TORONTO -- Political parties have a new tool to assure voters that their pricey promises won’t cost more than their advertised sticker price, but one week into the campaign, some of them seem more eager to use it than others.

This is the first federal election in which parties have been able to submit their proposals to the Parliamentary Budget Officer (PBO) for non-partisan costing.

While parties have traditionally provided fully costed versions of their platforms during election campaigns, they have had to find their own outside experts to cost them. One party could have used a friendly think-tank for its projections while another could have relied on a former high-ranking Department of Finance official – theoretically allowing for differences in accounting style that could make apples-to-apples comparisons between parties difficult.

Having the PBO involved means the same team will be going through the promises of all parties who request their expertise. Parliamentary Budget Officer Yves Giroux has said this will lead to greater transparency and, ultimately, greater trust in political parties.

“There’s a lot of gravitas behind the PBO numbers,” former parliamentary budget officer Kevin Page told Tuesday via telephone.

Discussions about expanding the PBO’s mandate to cover election promises began during Page’s term as the PBO, which ended in 2013, but didn’t come to fruition until the 2017 budget.

The PBO will not cost an entire platform at once, but parties could achieve this effect by asking the office to cost each individual proposal and tally up the results.

“PBO doesn’t provide the roll-ups of all the individual party proposals. They just cost the individual measures,” Page said.

“When (Conservative Leader Andrew) Scheer says he’s going to balance the books in the next five years or (Green Leader) Elizabeth May says she’s going to try to balance the books over the next five years, we haven’t seen those plans – and PBO doesn’t do that work.”

In the run-up to the campaign, some parties seemed keener than others to make use of the PBO. The Liberals, NDP and Green Party all said they would have the PBO cost their platforms, while the Conservatives appeared more hesitant before they eventually agreed to do the same.

Since the campaign began, however, it is the Conservatives who seem to have been making the most liberal use of the PBO. They’re responsible for six of the eight costings the office had publicly released as of Tuesday afternoon.

“Andrew Scheer and Canada’s Conservatives will be using the Parliamentary Budget Officer to cost every platform commitment that has dollars and cents attached to it,” Conservative spokesperson Simon Jeffries told in an email.

The Conservatives’ consistent use of the PBO has earned a fan in Page – something he sees as ironic, given the constant sparring between him and the party when he and they were in office.

“I really like the way they’re rolling it out,” he said.

The other two published costings relate to NDP promises made before the campaign began.

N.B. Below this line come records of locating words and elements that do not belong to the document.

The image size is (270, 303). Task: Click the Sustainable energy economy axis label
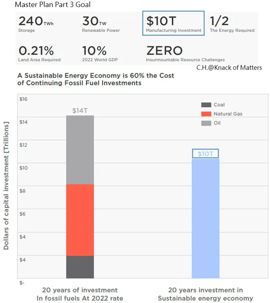click(x=205, y=294)
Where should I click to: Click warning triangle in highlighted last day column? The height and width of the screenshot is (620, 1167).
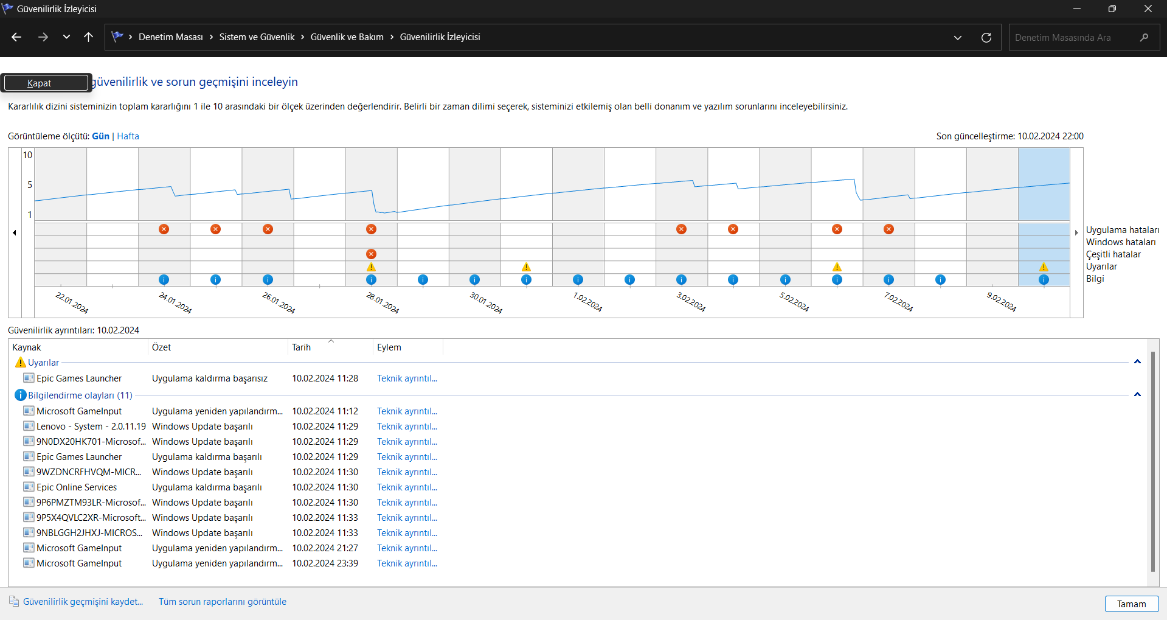point(1044,267)
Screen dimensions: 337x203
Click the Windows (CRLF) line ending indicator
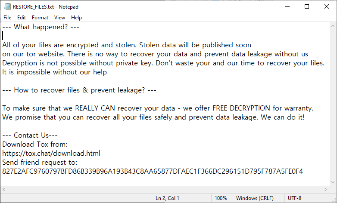pyautogui.click(x=255, y=198)
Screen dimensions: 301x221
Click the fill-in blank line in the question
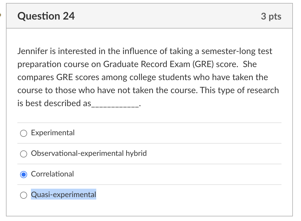[115, 104]
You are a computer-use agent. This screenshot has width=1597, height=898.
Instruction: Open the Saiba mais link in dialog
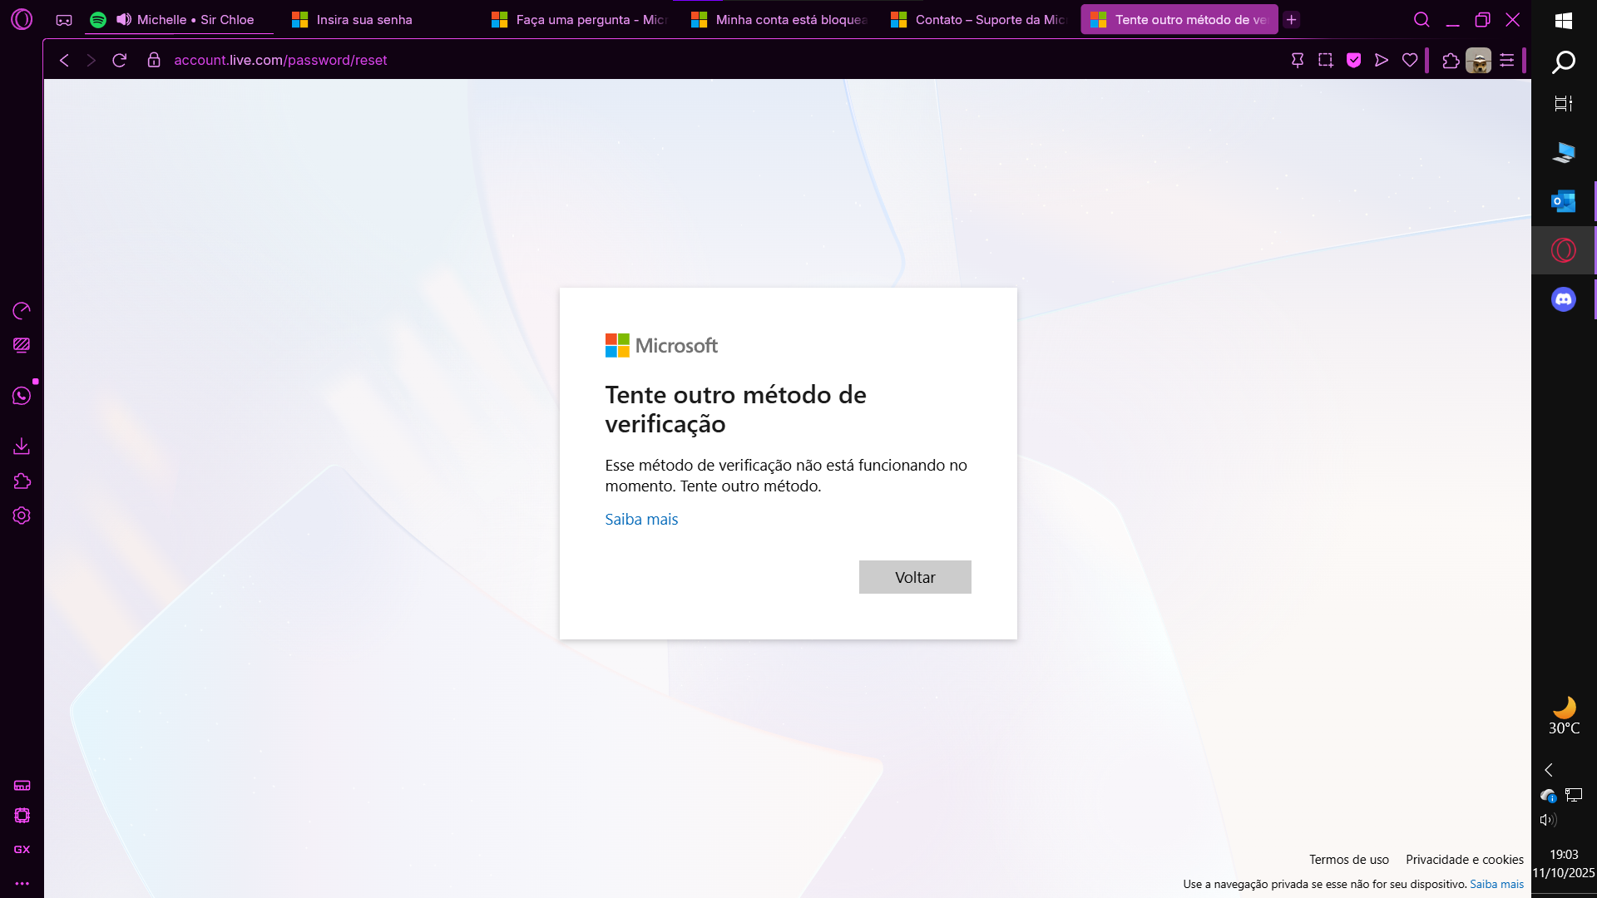coord(640,519)
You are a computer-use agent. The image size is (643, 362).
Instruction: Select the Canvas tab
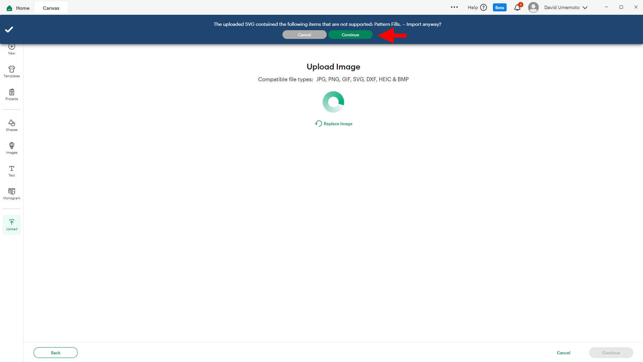tap(51, 8)
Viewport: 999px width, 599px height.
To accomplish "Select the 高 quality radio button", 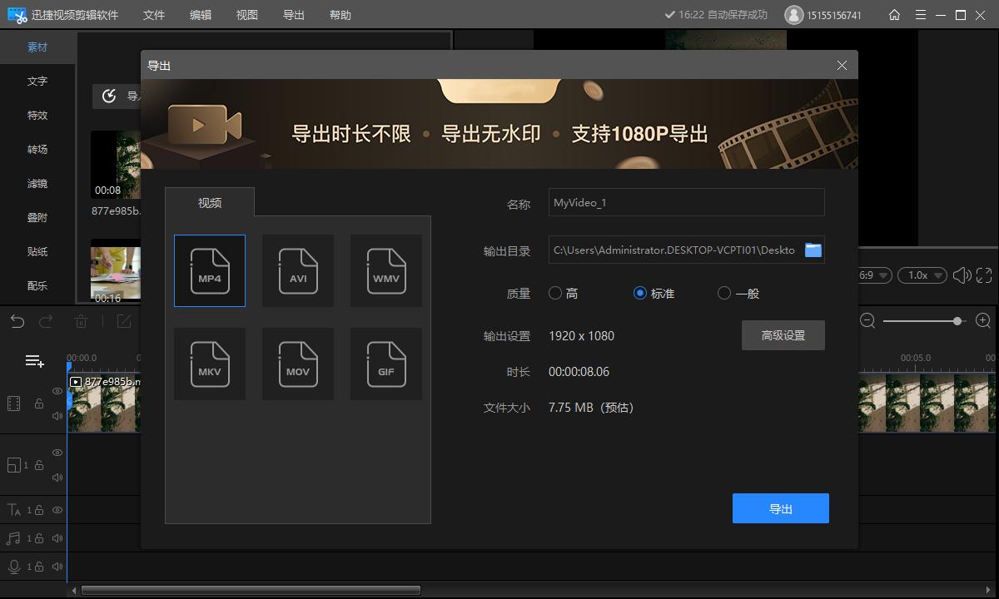I will pyautogui.click(x=555, y=293).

Party spokesperson Melanie Richer told via email that the NDP is “working with the PBO on costing many of our commitments and will be releasing more details throughout the length of the campaign.” She said she was unable to provide an exact number of proposals that would be costed through the PBO.

Liberal Leader Justin Trudeau was asked about his party’s lack of publicly-released PBO costings at a campaign stop in St. John’s, N.L. on Tuesday. He responded by saying that the Liberals would use PBO estimates for “a number of our platform announcements” and that PBO engagement will be “abundantly” clear when the party releases its platform.

“We will have a full costing of the Liberal platform with all the great work done by the Parliamentary Budget Officer in due course,” he said.

The Greens released their platform Tuesday without the promised PBO costing. Party spokesperson Rosie Emery said via email that PBO costing would be released “shortly” but did not have an exact date. The party’s platform includes making it mandatory for all parties to submit all their policy proposals to the PBO for costing.

Page said he would be surprised if the Greens’ platform could be fully costed in a matter of days, noting the sheer volume of proposals it contains.

In an interview Monday on CTV’s Power Play, Giroux confirmed that the Conservatives, NDP and Greens have all asked him to cost at least some of their promises. He did not mention the Liberals, but stressed that this was because legislation requires him to keep any requests confidential until they are disclosed by the parties themselves.

“Until a party publicly releases that, I’m bound by confidentiality rules,” he said.

The PBO has also created a ‘Ready Reckoner’ tool that allows users to play around with tax rates and credits and see the outcomes for themselves.